露正教会 侵攻めぐり大揺れ

ナンバー2解任 ウクライナ正教会が離脱

ロシア正教会トップのキリル総主教=1月6日、モスクワ(AFP時事)

ロシア軍のウクライナ侵攻を主導するプーチン大統領を一貫して支持してきたロシア正教会最高指導者、モスクワ総主教キリル1世(75)に対して正教会内外から批判の声が高まっている。ここ半月余りで2件の大きな出来事がロシア正教会を直撃。モスクワ総主教府管轄のウクライナ正教会がモスクワから離脱宣言し、総主教府の実質ナンバー2が解任された。(ウィーン・小川 敏)

ウクライナ内のモスクワ総主教府寄りのウクライナ正教会が先月27日、モスクワ総主教府の管轄から離脱を決定した。理由は「人を殺してはならないという教えを無視し、ウクライナ戦争を支援するモスクワ総主教キリル1世の下にいることはできない」ということ。ロシア正教会は332年間管轄してきたウクライナ正教会を完全に失い、世界の正教会内での影響力は低下、モスクワ総主教にとって大きな痛手となった。

そして今月7日、モスクワ総主教府の実質ナンバー2の対外教会関係局長(渉外局長)のイラリオン府主教(55)が解任された。主教会議(聖シノド)の常任委員の地位をも失い、ハンガリーのブダペスト府主教に異動したことが明らかになった。

イラリオン府主教は2009年から渉外局長を務めてきた。これまでキリル1世の戦争支持を表立って批判したというニュースは報じられていない。ドイツの神学者レギーナ・エルスナー氏は、「イラリオン府主教は表立ってキリル1世のように戦争を積極的に擁護する聖職者ではない。それがキリル1世の目には府主教の弱さ、忠誠心の欠如と受け取られたのかもしれない」と考えている。

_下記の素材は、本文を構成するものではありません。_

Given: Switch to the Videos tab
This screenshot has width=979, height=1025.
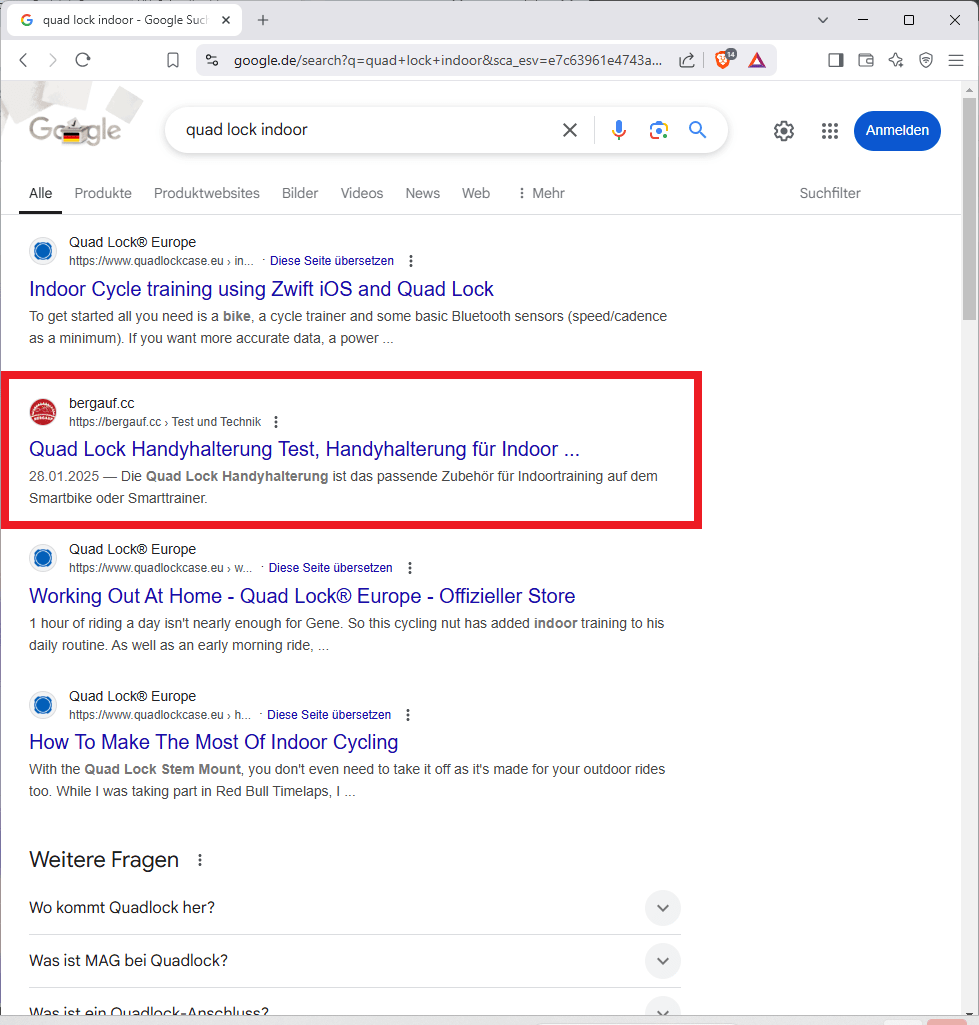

キリル1世はこれまでイラリオン府主教を信頼してきただけに、解任はキリル1世にとってもダメージとなるだろう。

キリル1世のウクライナ戦争への立場は明確だ。プーチン大統領のウクライナ戦争を「形而上学的な闘争」と位置付け、ロシア側を「善」、退廃文化の欧米側を「悪」とし、「善悪の戦い」と主張する。

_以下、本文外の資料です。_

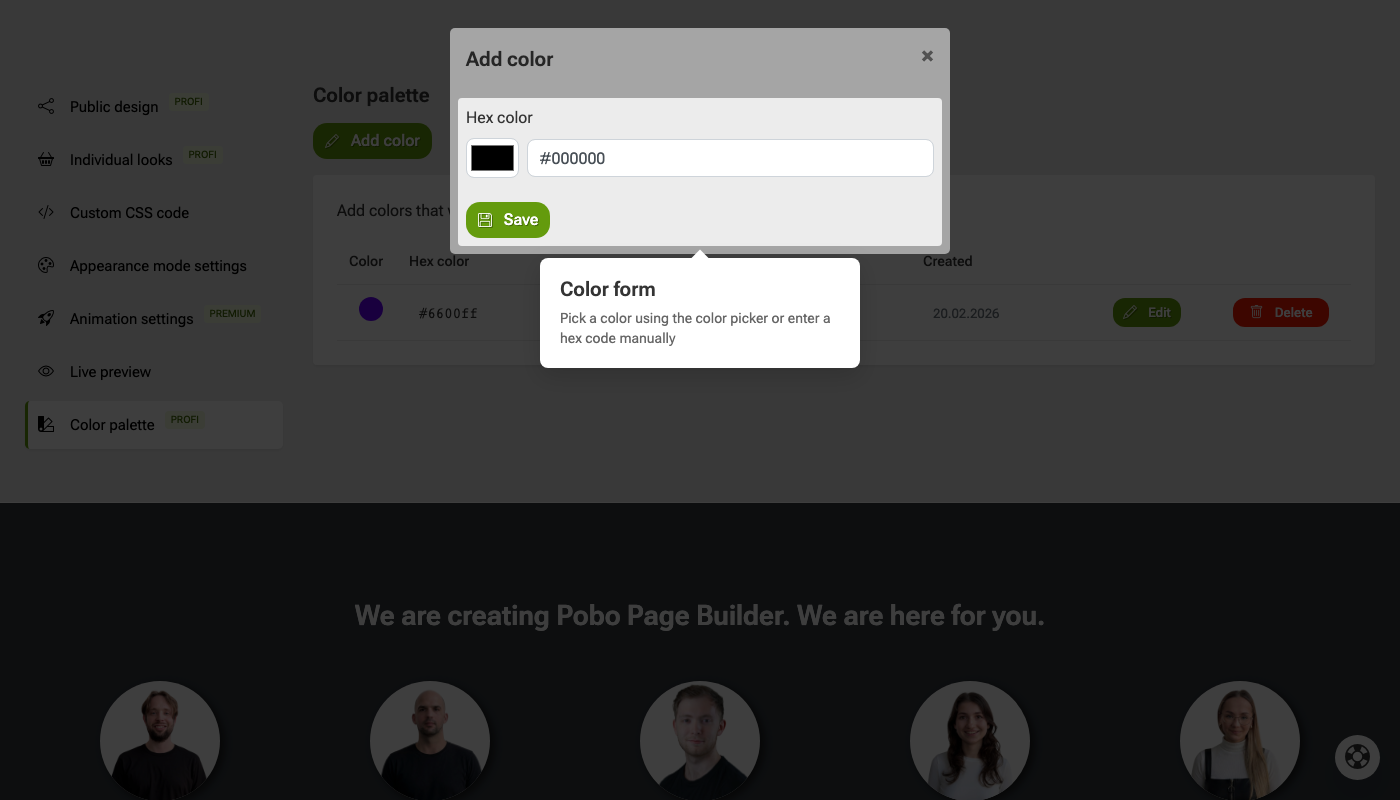Click the Add color button
1400x800 pixels.
pos(372,141)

また、ウクライナとロシアは教会法に基づいて一つだと主張し、ウクライナの首都キーウ(キエフ)は「エルサレム」だと訴える。「ロシア正教会はそこから誕生したのだから、その歴史的、精神的つながりを捨て去ることはできない」と主張し、ロシアへの敵対者を「悪の勢力」と呼び、ロシア兵士に闘うように呼び掛けてきた。

キリル1世の言動に対してキリスト教神学界から厳しい批判が飛び出した。神学者ウルリッヒ・ケルトナー氏は、「福音を裏切っている」と非難。東方正教会のコンスタンチノープル総主教のバルソロメオス1世は、「キリル1世の態度に非常に悲しんでいる」と述べ、ジュネーブに本部を置く世界教会協議会(WCC)では、「ロシア正教会をWCCメンバーから追放すべきだ」という声が高まってきた。

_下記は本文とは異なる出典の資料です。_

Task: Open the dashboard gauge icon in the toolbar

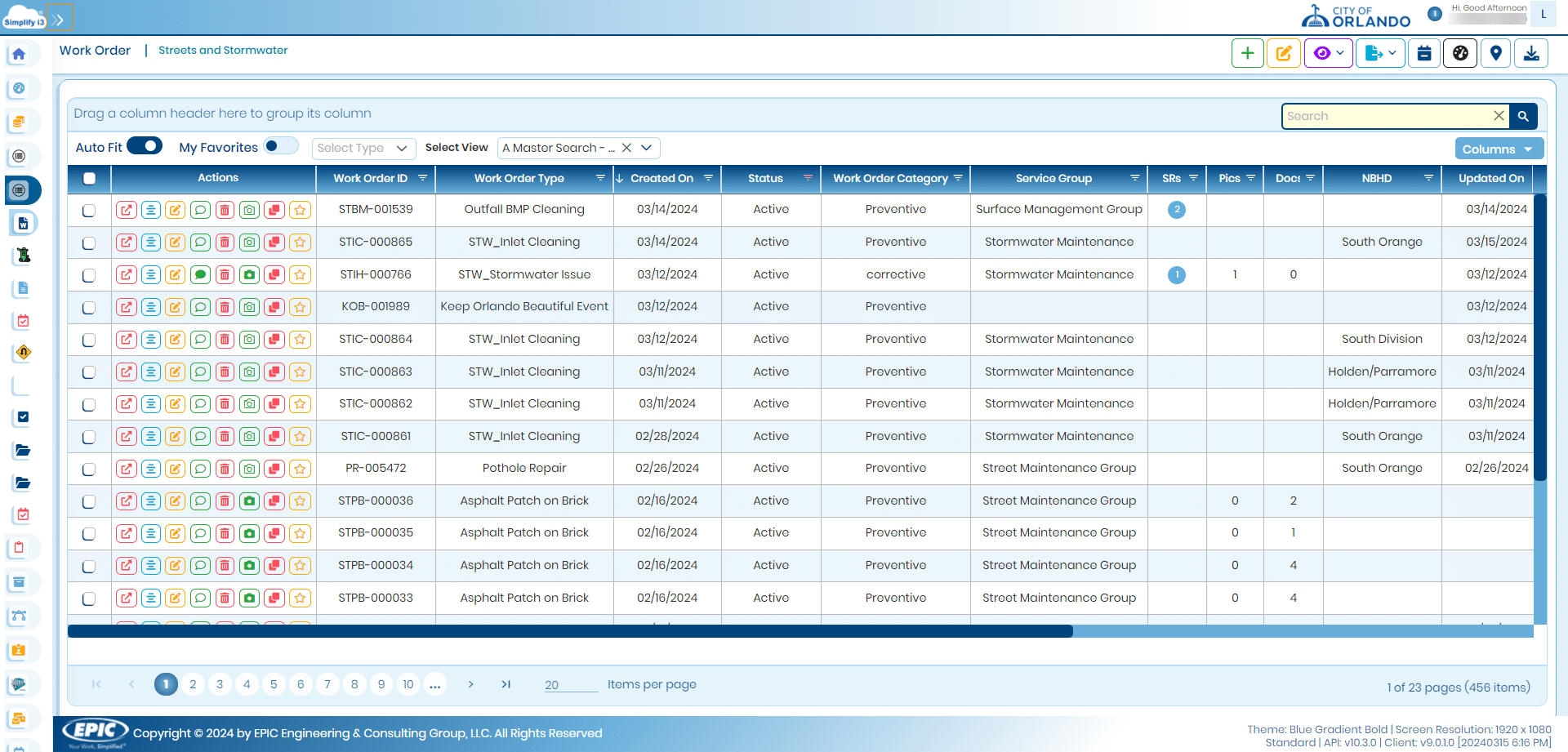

イラリオン府主教はオーストリア国営放送とのインタビューで5月24日、「ウクライナ戦争ではロシアと西側では全く異なった見解、情報が流されている。双方が相手の見解に耳を傾けるべきだ。さもなければ双方の溝はより深まり、戦争は拡大していく」と述べている。その発言はキリル1世のような攻撃的なトーンはなく、極めて穏やかだった。